▶ [ASSIGNMENT] Find how many lines of the records hold the string "computer" and reply with only that total.

▶ [EXTRACTED DATA]
= = = = =

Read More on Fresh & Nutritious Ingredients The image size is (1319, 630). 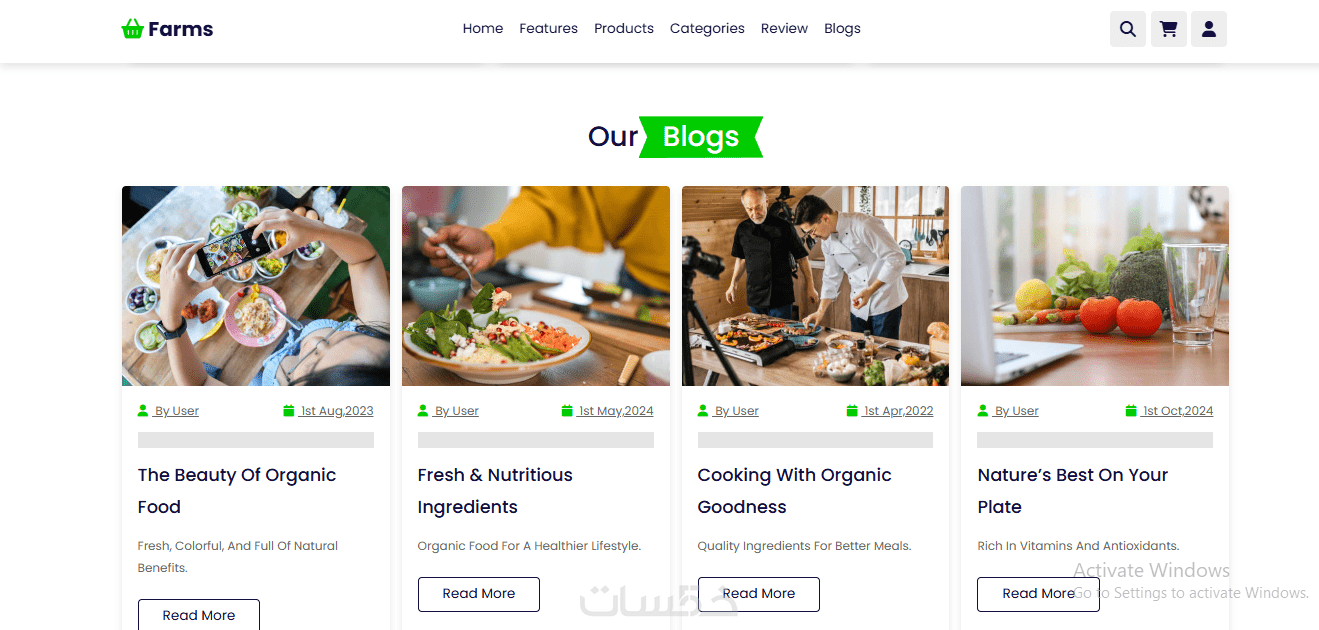tap(479, 594)
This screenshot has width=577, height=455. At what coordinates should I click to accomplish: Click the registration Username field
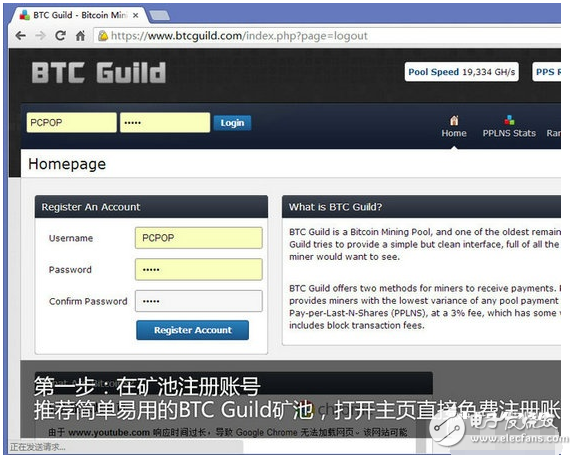pyautogui.click(x=199, y=238)
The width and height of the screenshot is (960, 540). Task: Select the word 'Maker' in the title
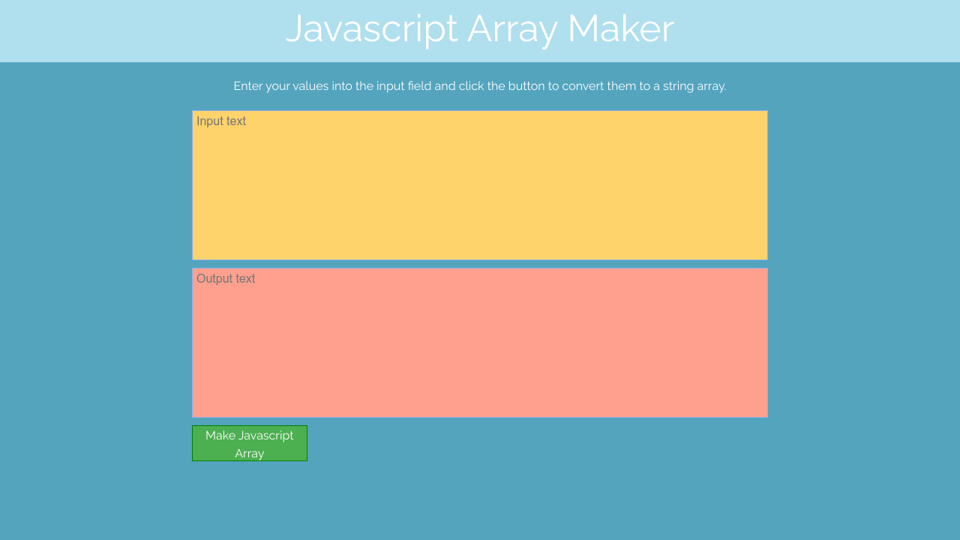[x=621, y=29]
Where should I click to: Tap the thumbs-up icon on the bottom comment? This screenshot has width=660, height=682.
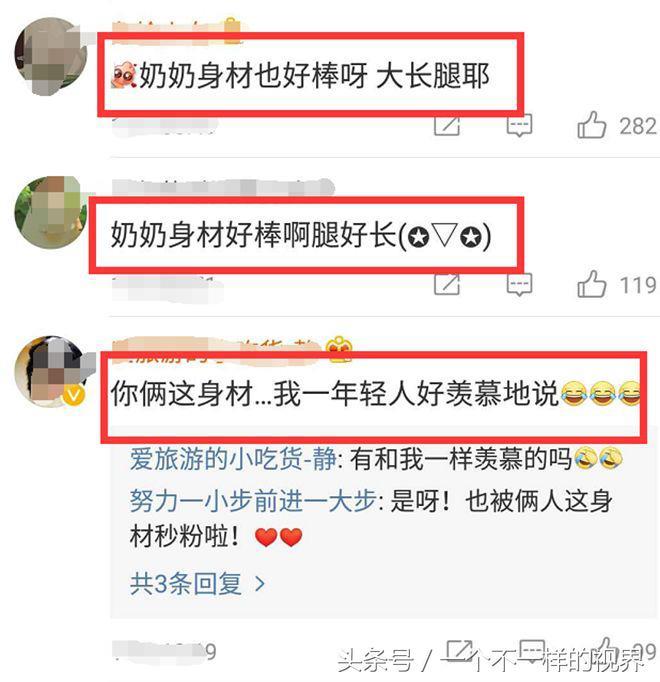[x=609, y=648]
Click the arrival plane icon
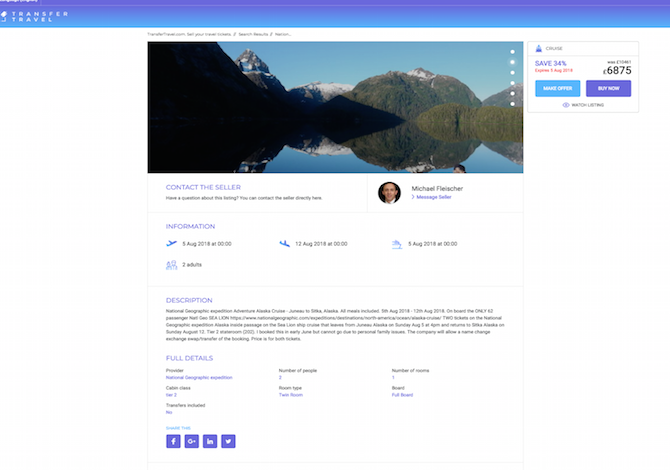This screenshot has width=670, height=470. 285,243
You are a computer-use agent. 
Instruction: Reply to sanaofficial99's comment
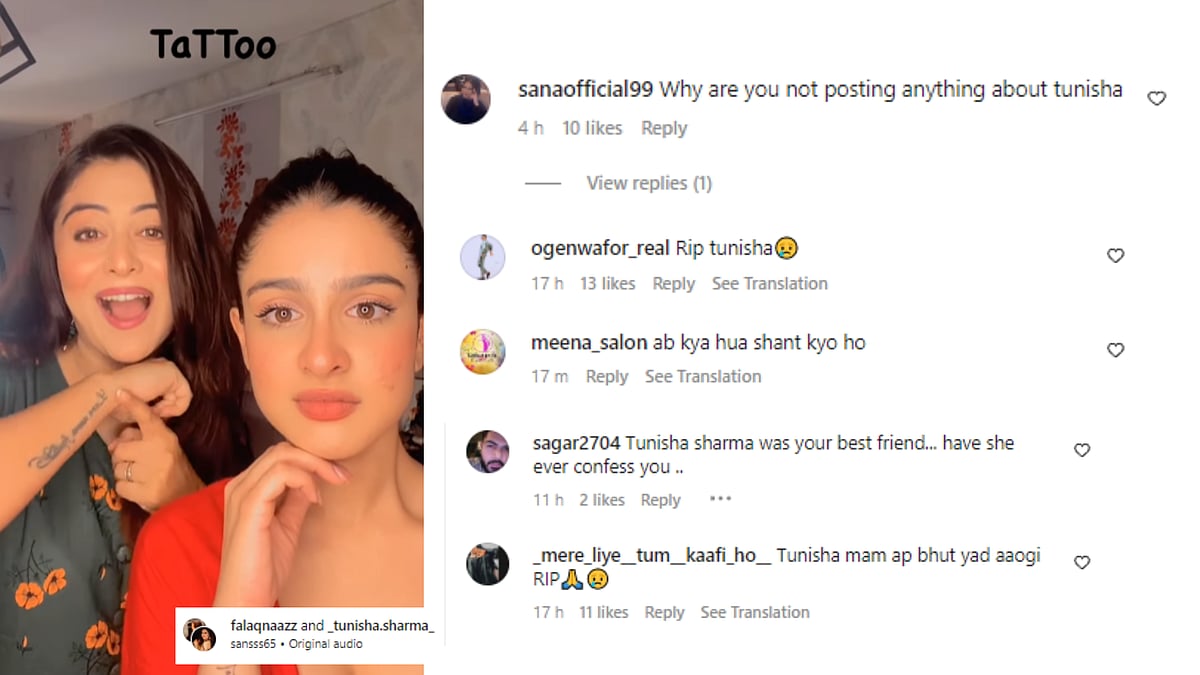pyautogui.click(x=664, y=128)
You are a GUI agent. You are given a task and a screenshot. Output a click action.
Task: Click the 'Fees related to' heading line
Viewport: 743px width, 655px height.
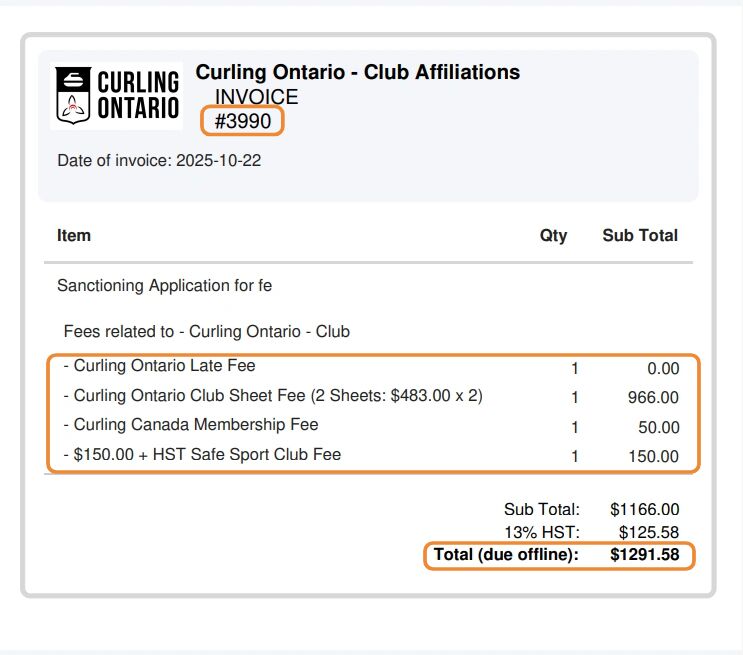[x=206, y=331]
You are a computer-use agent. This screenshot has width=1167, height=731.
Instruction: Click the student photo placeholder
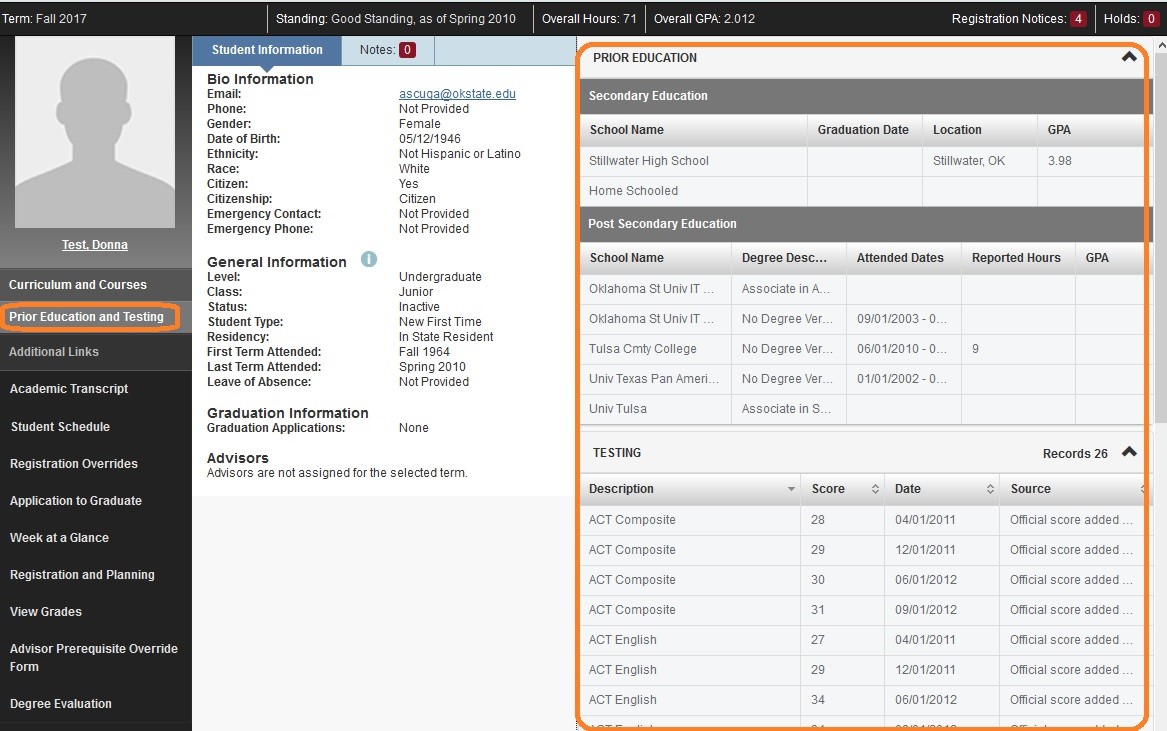tap(94, 131)
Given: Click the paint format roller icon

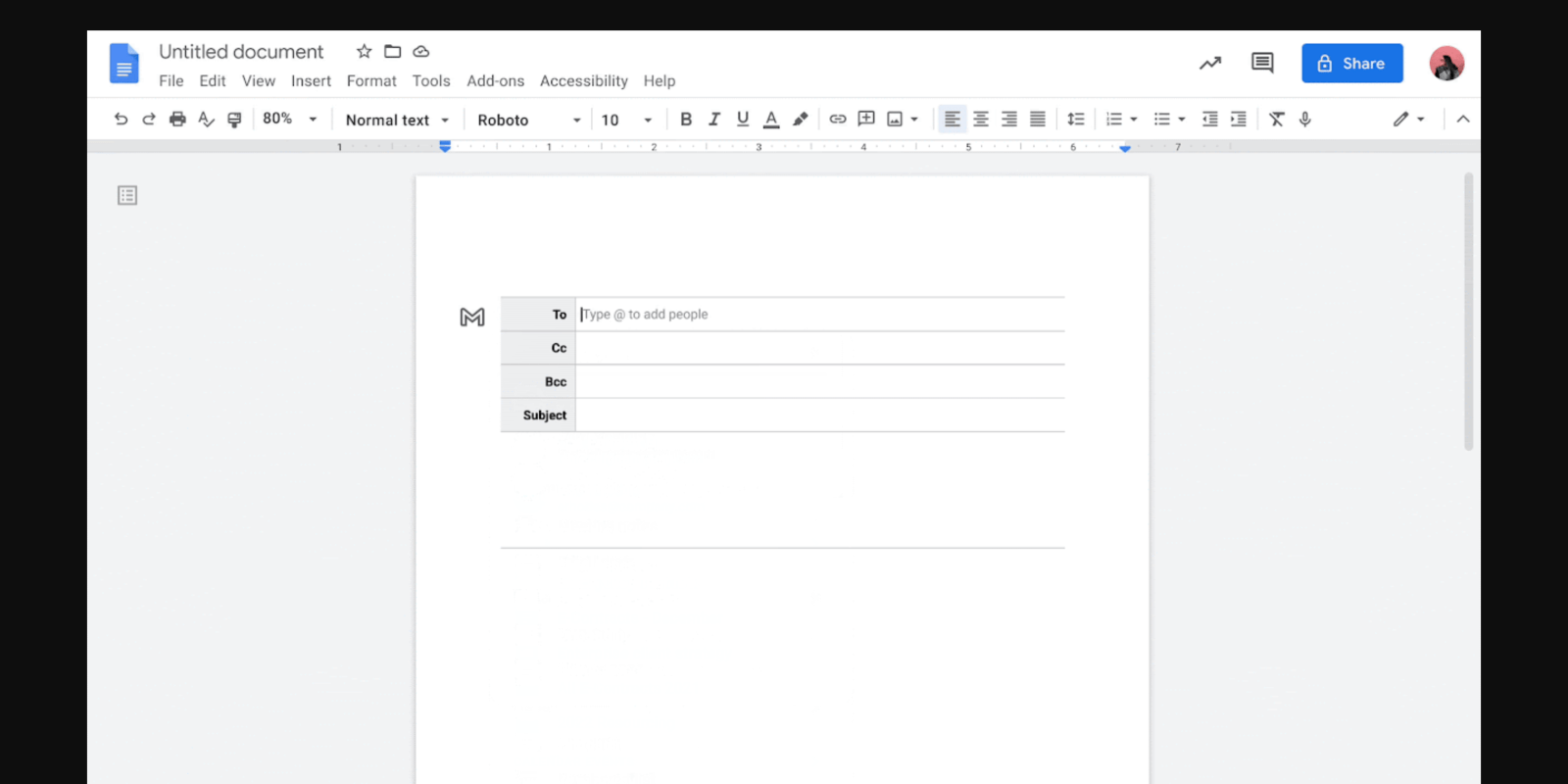Looking at the screenshot, I should click(x=234, y=120).
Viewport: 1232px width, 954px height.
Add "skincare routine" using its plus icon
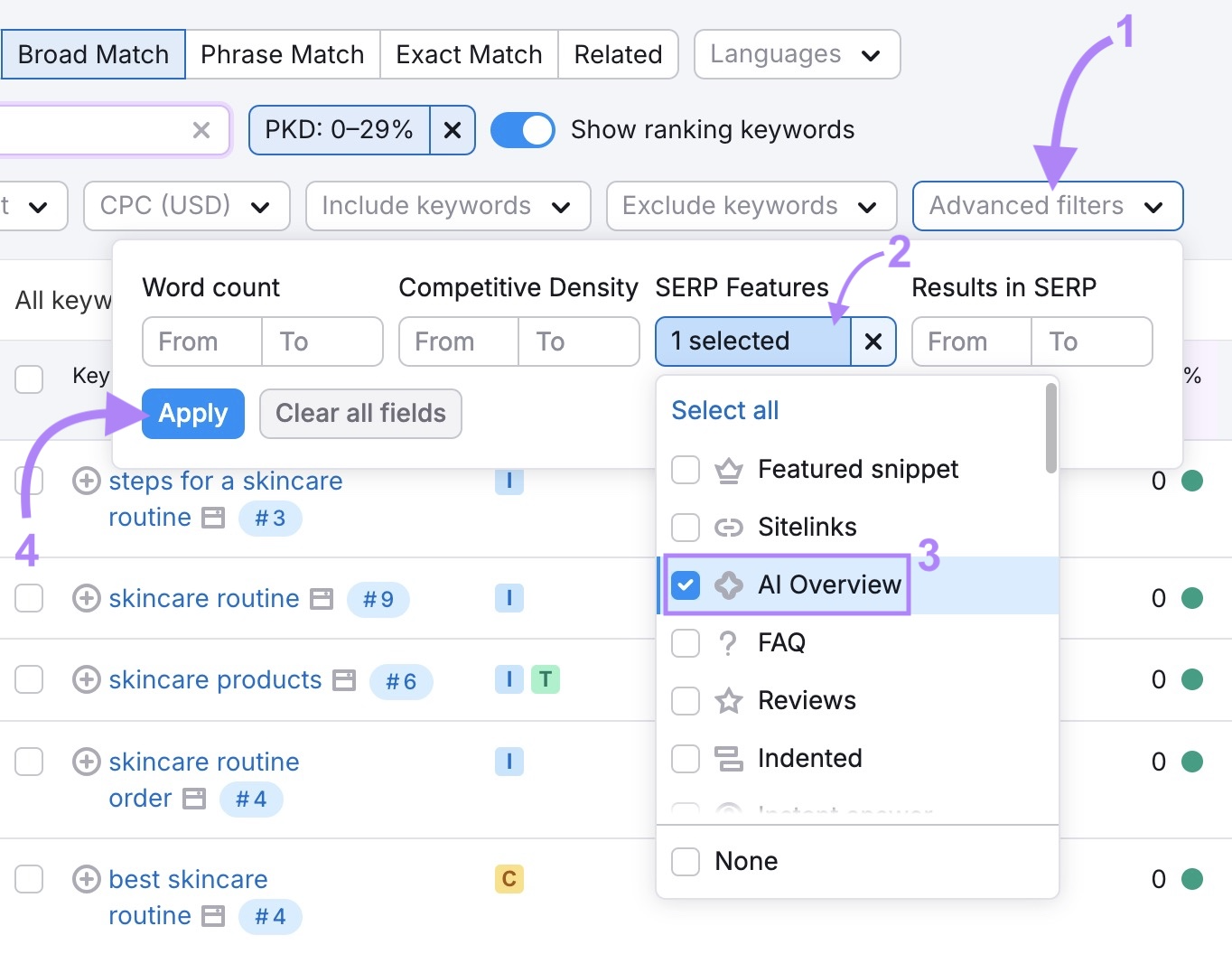point(86,598)
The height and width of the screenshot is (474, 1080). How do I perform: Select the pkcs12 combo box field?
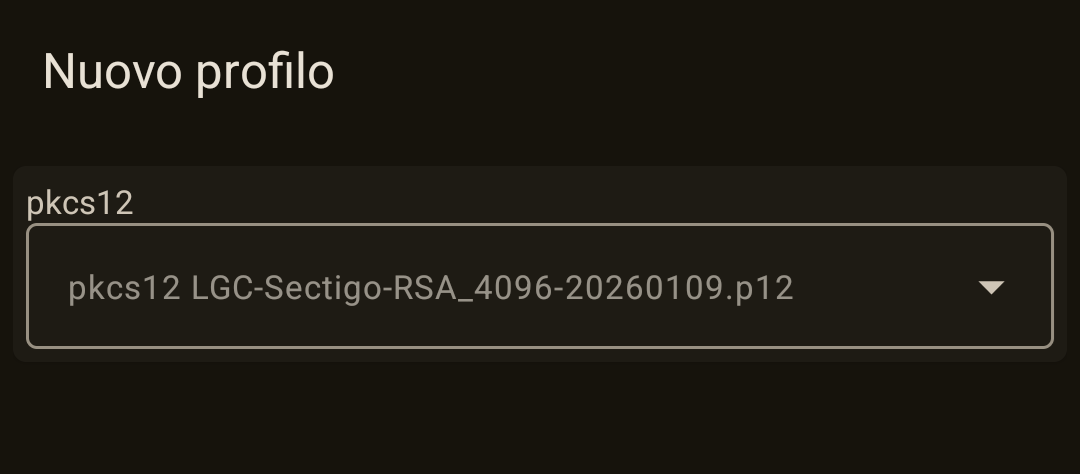tap(540, 286)
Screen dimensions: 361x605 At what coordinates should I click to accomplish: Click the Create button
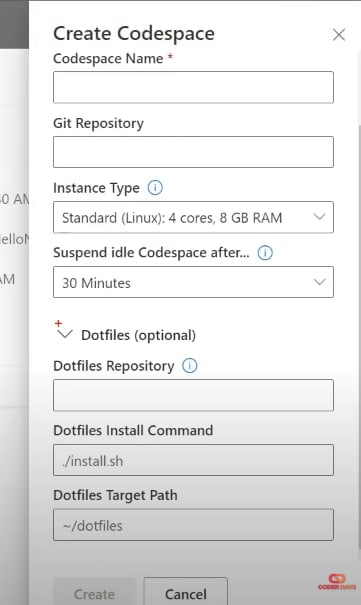point(94,593)
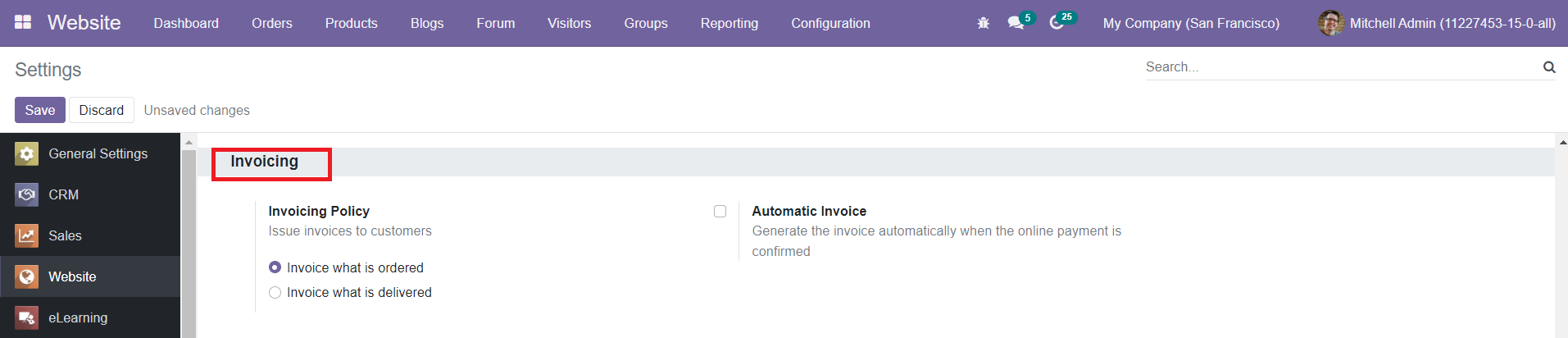Select Invoice what is ordered
This screenshot has height=338, width=1568.
pyautogui.click(x=275, y=267)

= = = = =

▶ [ANSWER FOR THE TASK] 2